Problem to work on:
Copy exactly. Begin with the line that contains "About (27, 2505)" and stop after the last line of the records.

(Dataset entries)

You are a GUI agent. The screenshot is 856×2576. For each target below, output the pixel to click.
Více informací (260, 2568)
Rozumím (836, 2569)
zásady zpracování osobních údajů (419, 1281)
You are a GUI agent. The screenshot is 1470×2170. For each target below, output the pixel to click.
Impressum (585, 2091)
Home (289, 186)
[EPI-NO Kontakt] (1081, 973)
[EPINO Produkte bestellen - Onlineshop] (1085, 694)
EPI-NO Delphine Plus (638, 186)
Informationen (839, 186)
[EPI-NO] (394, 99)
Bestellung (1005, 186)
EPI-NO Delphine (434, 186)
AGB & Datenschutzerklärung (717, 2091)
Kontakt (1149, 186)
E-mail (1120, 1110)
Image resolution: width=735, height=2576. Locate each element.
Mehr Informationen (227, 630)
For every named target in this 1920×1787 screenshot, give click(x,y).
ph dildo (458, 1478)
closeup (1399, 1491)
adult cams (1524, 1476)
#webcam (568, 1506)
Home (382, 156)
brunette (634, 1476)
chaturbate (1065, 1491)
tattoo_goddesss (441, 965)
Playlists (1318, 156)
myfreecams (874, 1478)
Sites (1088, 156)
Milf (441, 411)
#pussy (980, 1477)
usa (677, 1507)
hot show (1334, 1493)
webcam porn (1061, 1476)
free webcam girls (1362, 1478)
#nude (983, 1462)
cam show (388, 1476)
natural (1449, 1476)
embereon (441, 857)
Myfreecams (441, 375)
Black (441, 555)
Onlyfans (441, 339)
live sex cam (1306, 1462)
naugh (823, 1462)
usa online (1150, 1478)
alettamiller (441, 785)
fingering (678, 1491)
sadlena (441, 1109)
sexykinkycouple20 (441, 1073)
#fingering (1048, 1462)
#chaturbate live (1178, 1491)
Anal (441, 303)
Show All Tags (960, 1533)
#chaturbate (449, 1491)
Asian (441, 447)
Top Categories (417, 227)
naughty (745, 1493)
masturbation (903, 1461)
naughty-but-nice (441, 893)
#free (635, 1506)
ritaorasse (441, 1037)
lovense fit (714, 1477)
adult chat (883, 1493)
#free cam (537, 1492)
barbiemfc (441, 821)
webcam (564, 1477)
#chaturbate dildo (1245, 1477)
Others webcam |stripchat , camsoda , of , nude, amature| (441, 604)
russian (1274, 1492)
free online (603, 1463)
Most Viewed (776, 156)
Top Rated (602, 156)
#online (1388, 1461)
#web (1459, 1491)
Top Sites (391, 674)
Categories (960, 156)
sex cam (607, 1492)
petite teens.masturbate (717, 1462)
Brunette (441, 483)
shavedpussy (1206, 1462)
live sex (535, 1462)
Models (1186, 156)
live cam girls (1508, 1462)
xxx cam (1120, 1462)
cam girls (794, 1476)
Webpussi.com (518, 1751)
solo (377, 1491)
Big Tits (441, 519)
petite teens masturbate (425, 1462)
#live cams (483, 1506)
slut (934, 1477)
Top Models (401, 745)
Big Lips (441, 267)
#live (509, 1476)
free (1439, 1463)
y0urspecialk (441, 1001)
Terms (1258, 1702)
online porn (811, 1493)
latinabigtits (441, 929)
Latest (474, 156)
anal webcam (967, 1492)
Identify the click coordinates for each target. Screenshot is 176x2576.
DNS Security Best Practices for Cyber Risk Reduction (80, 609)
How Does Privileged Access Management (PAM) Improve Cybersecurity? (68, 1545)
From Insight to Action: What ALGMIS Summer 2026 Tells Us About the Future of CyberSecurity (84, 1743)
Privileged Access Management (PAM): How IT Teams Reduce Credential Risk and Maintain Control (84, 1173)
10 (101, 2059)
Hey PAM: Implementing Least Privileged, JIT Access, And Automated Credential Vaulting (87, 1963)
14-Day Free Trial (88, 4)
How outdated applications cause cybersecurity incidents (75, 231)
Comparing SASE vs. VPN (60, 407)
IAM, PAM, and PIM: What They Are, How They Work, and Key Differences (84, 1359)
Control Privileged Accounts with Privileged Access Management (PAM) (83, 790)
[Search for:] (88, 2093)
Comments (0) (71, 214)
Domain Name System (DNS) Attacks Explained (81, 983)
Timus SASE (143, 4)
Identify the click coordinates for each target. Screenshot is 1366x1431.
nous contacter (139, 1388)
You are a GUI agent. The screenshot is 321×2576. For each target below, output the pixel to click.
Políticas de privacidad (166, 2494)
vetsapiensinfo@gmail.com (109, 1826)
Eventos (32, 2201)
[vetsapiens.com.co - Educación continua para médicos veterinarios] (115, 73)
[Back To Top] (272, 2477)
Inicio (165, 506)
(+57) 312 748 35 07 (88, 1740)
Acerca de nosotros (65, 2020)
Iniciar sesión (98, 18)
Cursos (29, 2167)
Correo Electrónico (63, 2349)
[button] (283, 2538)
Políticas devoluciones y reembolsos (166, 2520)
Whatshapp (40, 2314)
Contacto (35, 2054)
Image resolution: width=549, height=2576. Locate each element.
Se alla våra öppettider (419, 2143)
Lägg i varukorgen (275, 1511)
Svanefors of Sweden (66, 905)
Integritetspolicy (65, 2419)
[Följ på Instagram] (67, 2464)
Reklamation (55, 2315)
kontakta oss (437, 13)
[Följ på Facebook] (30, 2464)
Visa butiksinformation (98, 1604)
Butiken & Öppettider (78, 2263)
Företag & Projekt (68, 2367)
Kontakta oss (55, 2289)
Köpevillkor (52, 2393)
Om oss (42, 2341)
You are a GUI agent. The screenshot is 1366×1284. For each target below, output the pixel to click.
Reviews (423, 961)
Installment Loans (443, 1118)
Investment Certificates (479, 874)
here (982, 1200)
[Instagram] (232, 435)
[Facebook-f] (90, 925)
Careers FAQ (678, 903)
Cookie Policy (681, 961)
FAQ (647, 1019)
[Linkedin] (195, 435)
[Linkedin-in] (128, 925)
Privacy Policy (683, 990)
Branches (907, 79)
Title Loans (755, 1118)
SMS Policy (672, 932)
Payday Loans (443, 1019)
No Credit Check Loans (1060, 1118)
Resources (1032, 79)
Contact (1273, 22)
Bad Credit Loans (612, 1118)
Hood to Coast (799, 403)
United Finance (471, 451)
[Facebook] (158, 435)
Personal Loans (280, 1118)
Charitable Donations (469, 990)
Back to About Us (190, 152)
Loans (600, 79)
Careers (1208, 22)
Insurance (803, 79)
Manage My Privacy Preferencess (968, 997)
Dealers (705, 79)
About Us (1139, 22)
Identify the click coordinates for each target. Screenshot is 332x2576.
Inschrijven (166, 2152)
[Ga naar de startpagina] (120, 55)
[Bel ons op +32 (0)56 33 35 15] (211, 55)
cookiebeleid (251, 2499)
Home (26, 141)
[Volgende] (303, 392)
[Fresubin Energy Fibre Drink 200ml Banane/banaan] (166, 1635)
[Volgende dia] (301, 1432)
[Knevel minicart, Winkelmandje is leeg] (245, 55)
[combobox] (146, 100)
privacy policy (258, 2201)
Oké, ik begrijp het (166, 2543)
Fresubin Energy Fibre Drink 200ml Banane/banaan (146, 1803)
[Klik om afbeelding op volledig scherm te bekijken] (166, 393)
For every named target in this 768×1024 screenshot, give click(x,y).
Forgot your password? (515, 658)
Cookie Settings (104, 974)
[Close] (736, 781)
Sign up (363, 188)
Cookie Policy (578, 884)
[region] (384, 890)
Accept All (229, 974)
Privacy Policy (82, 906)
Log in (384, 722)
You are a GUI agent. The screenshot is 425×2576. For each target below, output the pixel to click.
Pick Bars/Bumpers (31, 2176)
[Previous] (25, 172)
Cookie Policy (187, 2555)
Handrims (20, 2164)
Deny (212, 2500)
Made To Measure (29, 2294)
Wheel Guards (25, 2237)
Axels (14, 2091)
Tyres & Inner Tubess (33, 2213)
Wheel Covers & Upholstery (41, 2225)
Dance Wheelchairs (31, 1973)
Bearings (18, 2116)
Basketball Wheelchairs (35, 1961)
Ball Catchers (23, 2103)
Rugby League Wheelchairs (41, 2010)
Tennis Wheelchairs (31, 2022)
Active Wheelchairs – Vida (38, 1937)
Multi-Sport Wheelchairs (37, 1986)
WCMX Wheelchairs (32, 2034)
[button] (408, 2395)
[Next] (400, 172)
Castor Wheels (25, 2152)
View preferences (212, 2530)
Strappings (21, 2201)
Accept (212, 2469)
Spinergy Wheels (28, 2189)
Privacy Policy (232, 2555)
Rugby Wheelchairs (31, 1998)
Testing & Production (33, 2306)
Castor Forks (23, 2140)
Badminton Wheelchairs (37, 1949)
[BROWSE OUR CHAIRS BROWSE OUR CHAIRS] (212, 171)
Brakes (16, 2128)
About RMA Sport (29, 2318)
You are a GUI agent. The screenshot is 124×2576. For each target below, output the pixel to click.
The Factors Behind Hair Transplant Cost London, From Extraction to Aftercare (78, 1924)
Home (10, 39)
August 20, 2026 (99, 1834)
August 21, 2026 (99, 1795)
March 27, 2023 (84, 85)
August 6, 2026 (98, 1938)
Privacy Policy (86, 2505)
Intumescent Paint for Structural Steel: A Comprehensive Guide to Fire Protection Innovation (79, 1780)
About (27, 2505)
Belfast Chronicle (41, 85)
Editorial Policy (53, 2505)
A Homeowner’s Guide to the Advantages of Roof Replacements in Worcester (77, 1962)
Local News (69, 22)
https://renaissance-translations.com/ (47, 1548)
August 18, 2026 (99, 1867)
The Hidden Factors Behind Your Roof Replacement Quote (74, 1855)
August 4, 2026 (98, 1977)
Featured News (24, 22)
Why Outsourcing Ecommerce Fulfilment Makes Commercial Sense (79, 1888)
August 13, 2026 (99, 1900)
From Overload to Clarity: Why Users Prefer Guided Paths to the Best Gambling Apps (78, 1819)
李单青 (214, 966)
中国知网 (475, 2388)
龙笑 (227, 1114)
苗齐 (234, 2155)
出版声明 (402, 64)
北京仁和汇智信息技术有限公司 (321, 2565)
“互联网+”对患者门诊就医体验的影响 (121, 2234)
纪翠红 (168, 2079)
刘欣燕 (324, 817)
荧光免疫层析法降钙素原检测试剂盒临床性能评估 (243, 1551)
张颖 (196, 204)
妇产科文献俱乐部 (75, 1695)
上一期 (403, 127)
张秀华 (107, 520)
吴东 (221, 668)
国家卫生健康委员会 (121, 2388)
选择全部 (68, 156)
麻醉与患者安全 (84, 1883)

Finished exercise:
About (27, 2505)
Belfast Chronicle (41, 85)
Editorial Policy (53, 2505)
A Homeowner’s Guide to the Advantages of Roof Replacements in Worcester (77, 1962)
Local News (69, 22)
https://renaissance-translations.com/ (47, 1548)
August 18, 2026 (99, 1867)
The Hidden Factors Behind Your Roof Replacement Quote (74, 1855)
August 4, 2026 (98, 1977)
Featured News (24, 22)
Why Outsourcing Ecommerce Fulfilment Makes Commercial Sense (79, 1888)
August 13, 2026 (99, 1900)
From Overload to Clarity: Why Users Prefer Guided Paths to the Best Gambling Apps (78, 1819)
李单青 (214, 966)
中国知网 (475, 2388)
龙笑 (227, 1114)
苗齐 (234, 2155)
出版声明 (402, 64)
北京仁和汇智信息技术有限公司 (321, 2565)
“互联网+”对患者门诊就医体验的影响 (121, 2234)
纪翠红 (168, 2079)
刘欣燕 (324, 817)
荧光免疫层析法降钙素原检测试剂盒临床性能评估 (243, 1551)
张颖 (196, 204)
妇产科文献俱乐部 (75, 1695)
上一期 (403, 127)
张秀华 (107, 520)
吴东 (221, 668)
国家卫生健康委员会 (121, 2388)
选择全部 (68, 156)
麻醉与患者安全 (84, 1883)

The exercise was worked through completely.